- _WHAT YOU SHOULD DO_
Write out again, exactly as they appear, the lines from the start of the data below through the line with "Viewport: 868px width, 441px height."; no pictures.

Stored records:
════

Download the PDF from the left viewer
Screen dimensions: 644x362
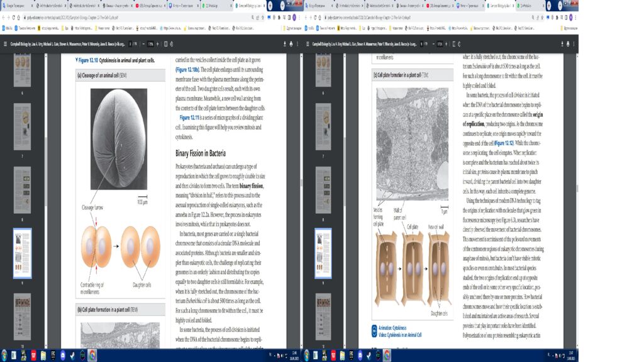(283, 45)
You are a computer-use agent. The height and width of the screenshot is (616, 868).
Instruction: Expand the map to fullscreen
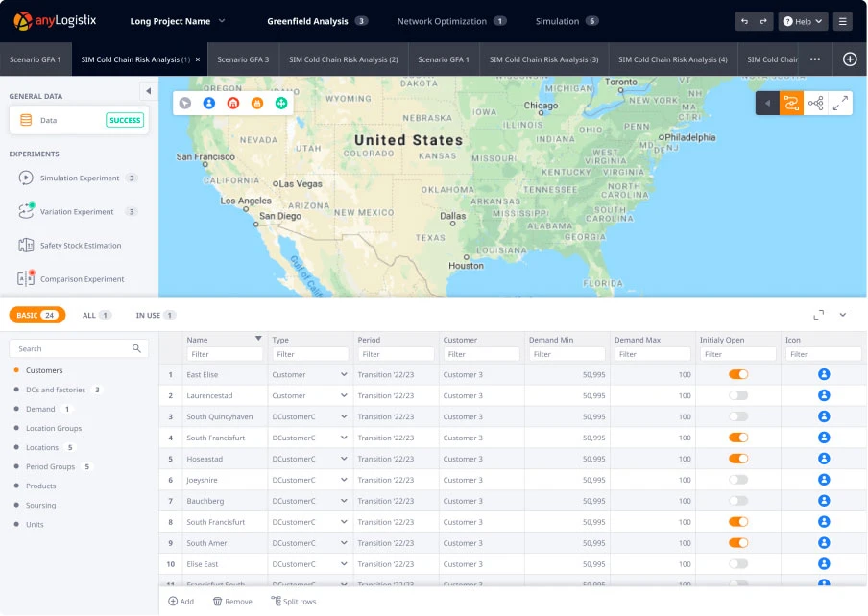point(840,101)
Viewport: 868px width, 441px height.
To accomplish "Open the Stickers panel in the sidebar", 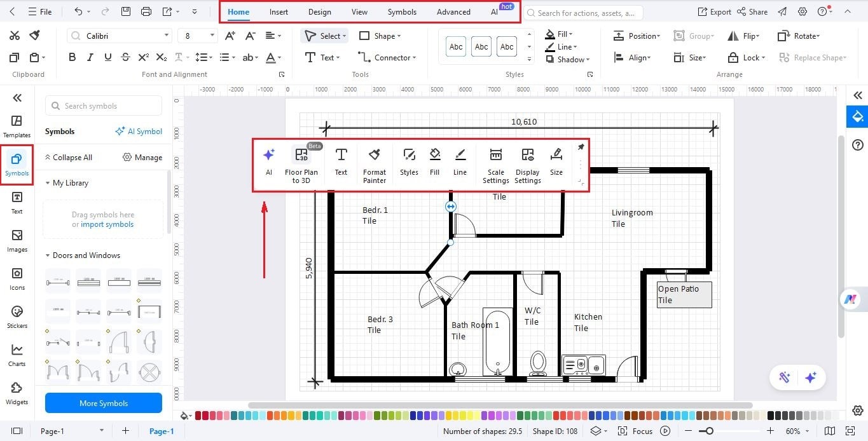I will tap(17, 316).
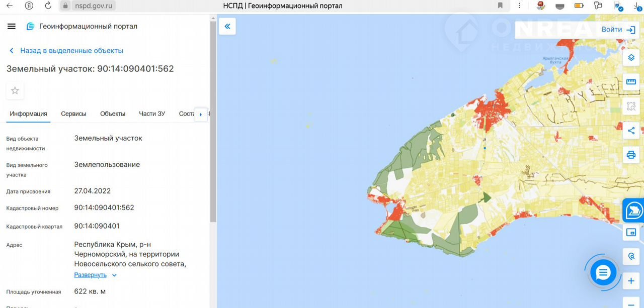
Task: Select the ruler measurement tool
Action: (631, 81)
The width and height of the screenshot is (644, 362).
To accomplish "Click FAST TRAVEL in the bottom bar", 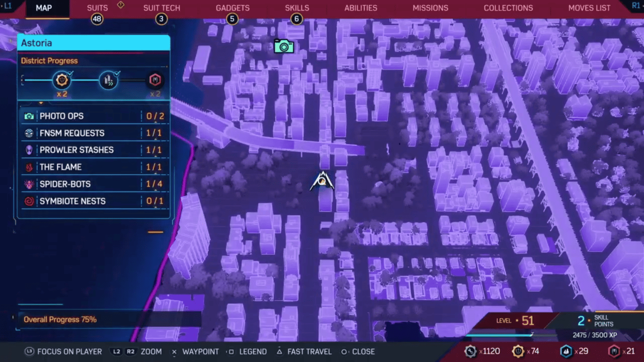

════

- _SOLUTION_
Download the PDF from the left viewer
Screen dimensions: 644x362
(283, 45)
You are a computer-use agent. The height and width of the screenshot is (616, 868).
Instruction: Expand the map to fullscreen
point(840,101)
Viewport: 868px width, 441px height.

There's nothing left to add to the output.